US 11,860,978 B2
Methods and systems for detecting detection devices located at energy metering points of natural gas
Zehua Shao, Chengdu (CN); Haitang Xiang, Chengdu (CN); Yaqiang Quan, Chengdu (CN); and Bin Liu, Chengdu (CN)
Assigned to CHENGDU QINCHUAN IOT TECHNOLOGY CO., LTD., Chengdu (CN)
Filed by CHENGDU QINCHUAN IOT TECHNOLOGY CO., LTD., Sichuan (CN)
Filed on Dec. 4, 2022, as Appl. No. 18/061,474.
Application 18/061,474 is a continuation of application No. 17/649,343, filed on Jan. 28, 2022, granted, now 11,562,182.
Claims priority of application No. 202110155161.8 (CN), filed on Feb. 4, 2021; and application No. 202210045109.1 (CN), filed on Jan. 14, 2022.

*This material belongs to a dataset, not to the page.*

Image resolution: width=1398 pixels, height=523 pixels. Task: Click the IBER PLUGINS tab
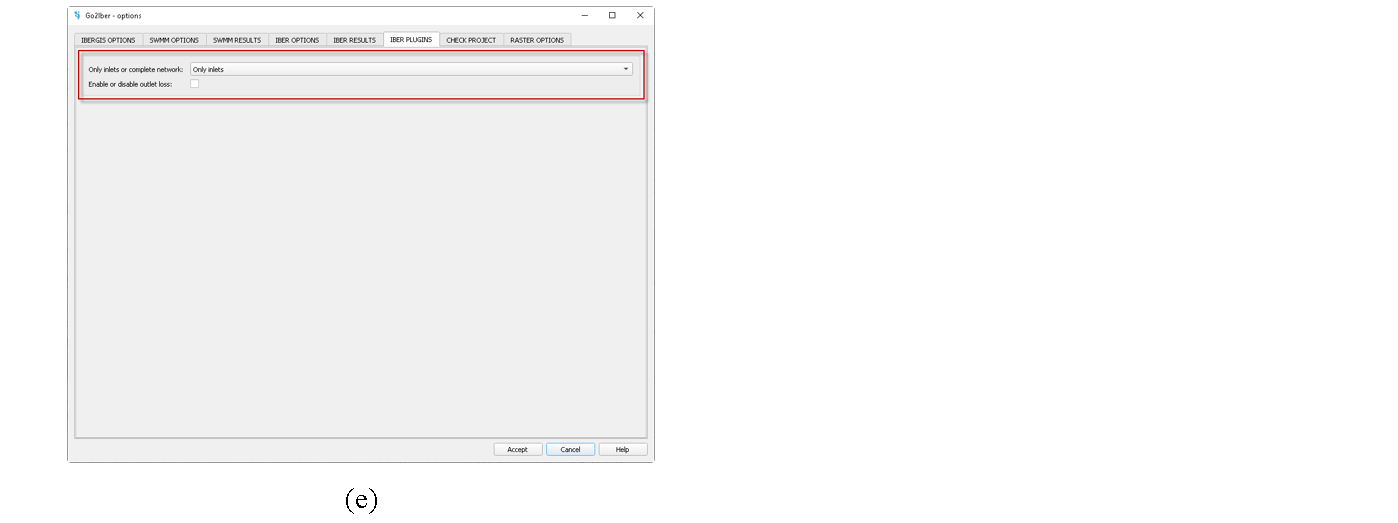click(411, 40)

Prior Publication US 2023/0098183 A1, Mar. 30, 2023
Int. Cl. G06F 18/2413 (2023.01); G06F 18/23 (2023.01); G06F 11/30 (2006.01)
CPC G06F 18/2413 (2023.01) [G06F 11/3089 (2013.01); G06F 18/23 (2023.01)] 13 Claims
OG exemplary drawing
 
1. An early warning method for a detection device located at an energy metering point of natural gas, comprising:
obtaining a first detection data set collected by the detection device located at the energy metering point of the natural gas, wherein the first detection data set includes sub detection data respectively collected by at least two data detection units of the detection device;
determining a first cluster center set through clustering a first historical detection data set;
determining a first vector corresponding to the first detection data set based on the first detection data set;
determining a first target cluster center based on the first vector and the first cluster center set; and
determining whether the detection device is abnormal based on a distance between the first vector and the first target cluster center;
in response to determining that the detection device is abnormal, for each of the sub detection data in the first detection data set,
obtaining a second vector through removing an element corresponding to the sub detection data from the first vector;
obtaining a second target clustering center through removing an element corresponding to the sub detection data from the first target clustering center; and
determining whether the data detection unit corresponding to the sub detection data is an abnormal data detection unit based on a second distance between the second vector and the second target clustering center.